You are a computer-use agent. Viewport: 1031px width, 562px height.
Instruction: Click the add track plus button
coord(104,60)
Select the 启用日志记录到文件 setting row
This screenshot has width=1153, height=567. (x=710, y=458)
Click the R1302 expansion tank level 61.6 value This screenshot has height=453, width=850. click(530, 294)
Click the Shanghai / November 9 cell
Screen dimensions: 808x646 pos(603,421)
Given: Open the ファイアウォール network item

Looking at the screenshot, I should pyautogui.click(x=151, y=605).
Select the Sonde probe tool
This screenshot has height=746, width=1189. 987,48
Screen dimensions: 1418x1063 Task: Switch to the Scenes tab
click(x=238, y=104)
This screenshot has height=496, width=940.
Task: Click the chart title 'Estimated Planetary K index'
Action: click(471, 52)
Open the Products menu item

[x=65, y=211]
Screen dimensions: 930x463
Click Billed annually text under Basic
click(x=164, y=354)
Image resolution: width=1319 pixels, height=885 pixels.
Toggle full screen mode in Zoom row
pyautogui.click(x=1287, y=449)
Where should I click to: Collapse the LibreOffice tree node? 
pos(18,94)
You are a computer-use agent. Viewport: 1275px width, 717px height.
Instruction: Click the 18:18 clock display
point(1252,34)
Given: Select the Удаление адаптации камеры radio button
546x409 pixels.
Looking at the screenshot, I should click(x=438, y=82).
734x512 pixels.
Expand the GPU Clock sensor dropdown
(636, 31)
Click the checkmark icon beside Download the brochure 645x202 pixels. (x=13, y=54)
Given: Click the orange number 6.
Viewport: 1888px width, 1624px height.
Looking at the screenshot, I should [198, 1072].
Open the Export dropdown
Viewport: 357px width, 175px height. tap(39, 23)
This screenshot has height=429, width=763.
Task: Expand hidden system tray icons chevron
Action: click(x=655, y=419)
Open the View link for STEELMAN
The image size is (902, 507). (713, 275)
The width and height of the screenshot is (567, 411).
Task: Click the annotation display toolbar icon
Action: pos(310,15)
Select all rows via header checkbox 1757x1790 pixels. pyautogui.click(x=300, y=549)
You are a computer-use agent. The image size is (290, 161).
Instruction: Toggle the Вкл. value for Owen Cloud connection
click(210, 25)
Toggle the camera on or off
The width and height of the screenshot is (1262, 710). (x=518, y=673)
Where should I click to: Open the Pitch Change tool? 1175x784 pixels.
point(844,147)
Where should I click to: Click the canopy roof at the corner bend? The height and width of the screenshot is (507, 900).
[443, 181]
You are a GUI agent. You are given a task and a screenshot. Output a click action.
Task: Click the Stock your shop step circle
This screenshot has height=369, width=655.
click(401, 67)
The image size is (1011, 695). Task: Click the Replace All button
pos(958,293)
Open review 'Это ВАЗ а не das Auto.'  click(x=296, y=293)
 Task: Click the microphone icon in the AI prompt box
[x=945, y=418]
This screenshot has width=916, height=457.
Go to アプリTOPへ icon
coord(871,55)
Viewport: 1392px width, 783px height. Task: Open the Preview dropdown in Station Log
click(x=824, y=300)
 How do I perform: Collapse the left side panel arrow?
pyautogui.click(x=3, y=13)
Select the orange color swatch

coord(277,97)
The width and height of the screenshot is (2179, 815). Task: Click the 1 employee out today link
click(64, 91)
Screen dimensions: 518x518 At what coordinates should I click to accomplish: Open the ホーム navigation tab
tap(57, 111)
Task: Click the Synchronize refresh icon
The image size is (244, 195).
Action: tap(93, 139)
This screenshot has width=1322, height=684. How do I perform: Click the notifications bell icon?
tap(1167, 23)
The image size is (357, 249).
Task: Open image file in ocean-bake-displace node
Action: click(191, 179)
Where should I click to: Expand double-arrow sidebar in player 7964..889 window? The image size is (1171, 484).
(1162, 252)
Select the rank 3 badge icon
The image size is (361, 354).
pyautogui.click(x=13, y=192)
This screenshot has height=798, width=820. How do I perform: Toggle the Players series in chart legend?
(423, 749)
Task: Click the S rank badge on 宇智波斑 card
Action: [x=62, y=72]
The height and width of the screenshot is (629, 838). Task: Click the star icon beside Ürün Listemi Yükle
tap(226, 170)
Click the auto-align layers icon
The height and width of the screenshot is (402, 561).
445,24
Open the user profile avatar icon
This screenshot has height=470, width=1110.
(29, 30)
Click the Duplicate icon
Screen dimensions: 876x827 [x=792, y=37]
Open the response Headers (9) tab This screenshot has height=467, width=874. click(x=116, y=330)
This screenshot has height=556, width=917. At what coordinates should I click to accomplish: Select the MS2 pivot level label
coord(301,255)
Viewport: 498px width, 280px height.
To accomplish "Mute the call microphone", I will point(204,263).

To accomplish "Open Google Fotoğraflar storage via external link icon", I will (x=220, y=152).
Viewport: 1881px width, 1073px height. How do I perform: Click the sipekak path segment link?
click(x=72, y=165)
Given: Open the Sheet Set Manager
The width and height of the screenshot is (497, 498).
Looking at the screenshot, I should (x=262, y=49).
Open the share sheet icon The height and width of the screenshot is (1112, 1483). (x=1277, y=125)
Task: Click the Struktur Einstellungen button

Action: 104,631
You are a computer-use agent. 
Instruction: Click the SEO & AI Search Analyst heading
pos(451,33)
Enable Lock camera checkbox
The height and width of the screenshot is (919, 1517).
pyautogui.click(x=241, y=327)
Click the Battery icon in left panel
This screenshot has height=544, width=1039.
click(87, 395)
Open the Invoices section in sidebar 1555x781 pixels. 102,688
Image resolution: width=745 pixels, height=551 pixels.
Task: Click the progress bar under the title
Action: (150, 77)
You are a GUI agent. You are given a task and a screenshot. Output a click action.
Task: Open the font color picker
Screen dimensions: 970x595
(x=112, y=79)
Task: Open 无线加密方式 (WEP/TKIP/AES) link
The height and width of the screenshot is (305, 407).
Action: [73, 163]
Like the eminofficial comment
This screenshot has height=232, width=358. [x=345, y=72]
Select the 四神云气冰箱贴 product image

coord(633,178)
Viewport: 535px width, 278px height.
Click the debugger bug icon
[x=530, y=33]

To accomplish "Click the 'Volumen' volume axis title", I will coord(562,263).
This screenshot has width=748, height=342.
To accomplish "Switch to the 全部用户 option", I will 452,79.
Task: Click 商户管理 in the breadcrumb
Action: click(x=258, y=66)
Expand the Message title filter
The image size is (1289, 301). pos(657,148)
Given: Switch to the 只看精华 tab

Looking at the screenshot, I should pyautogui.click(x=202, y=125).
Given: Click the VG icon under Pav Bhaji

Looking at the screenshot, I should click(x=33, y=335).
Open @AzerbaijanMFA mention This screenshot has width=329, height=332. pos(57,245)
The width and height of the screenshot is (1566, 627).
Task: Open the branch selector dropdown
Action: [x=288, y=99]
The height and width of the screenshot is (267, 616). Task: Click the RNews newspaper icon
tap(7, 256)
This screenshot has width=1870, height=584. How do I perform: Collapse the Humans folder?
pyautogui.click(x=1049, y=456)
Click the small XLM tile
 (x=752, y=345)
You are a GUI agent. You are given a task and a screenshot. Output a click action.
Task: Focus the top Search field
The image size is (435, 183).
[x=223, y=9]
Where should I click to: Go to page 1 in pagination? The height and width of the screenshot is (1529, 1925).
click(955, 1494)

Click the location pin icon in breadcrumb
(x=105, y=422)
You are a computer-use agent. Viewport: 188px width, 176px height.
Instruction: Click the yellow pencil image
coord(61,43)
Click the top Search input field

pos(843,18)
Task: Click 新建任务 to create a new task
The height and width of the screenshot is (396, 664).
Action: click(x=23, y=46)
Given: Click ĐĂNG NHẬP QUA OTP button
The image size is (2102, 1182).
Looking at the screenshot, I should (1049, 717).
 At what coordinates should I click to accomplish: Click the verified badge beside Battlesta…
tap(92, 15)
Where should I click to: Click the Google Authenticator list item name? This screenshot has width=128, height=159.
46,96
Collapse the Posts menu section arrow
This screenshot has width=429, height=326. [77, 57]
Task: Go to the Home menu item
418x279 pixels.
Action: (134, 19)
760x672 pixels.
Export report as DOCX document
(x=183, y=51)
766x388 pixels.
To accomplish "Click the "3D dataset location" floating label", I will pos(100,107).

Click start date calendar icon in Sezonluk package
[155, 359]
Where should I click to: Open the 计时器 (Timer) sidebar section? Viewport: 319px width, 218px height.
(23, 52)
------------------------
Echo the listing from the line with "Enable Lock camera checkbox" up to and including the line with "I will coord(562,263).", copying each line exactly.

Enable Lock camera checkbox
The height and width of the screenshot is (919, 1517).
pyautogui.click(x=241, y=327)
Click the Battery icon in left panel
This screenshot has height=544, width=1039.
click(87, 395)
Open the Invoices section in sidebar 1555x781 pixels. 102,688
Image resolution: width=745 pixels, height=551 pixels.
Task: Click the progress bar under the title
Action: (150, 77)
You are a GUI agent. You are given a task and a screenshot. Output a click action.
Task: Open the font color picker
Screen dimensions: 970x595
(x=112, y=79)
Task: Open 无线加密方式 (WEP/TKIP/AES) link
The height and width of the screenshot is (305, 407).
Action: [73, 163]
Like the eminofficial comment
This screenshot has height=232, width=358. [x=345, y=72]
Select the 四神云气冰箱贴 product image

coord(633,178)
Viewport: 535px width, 278px height.
Click the debugger bug icon
[x=530, y=33]

To accomplish "Click the 'Volumen' volume axis title", I will coord(562,263).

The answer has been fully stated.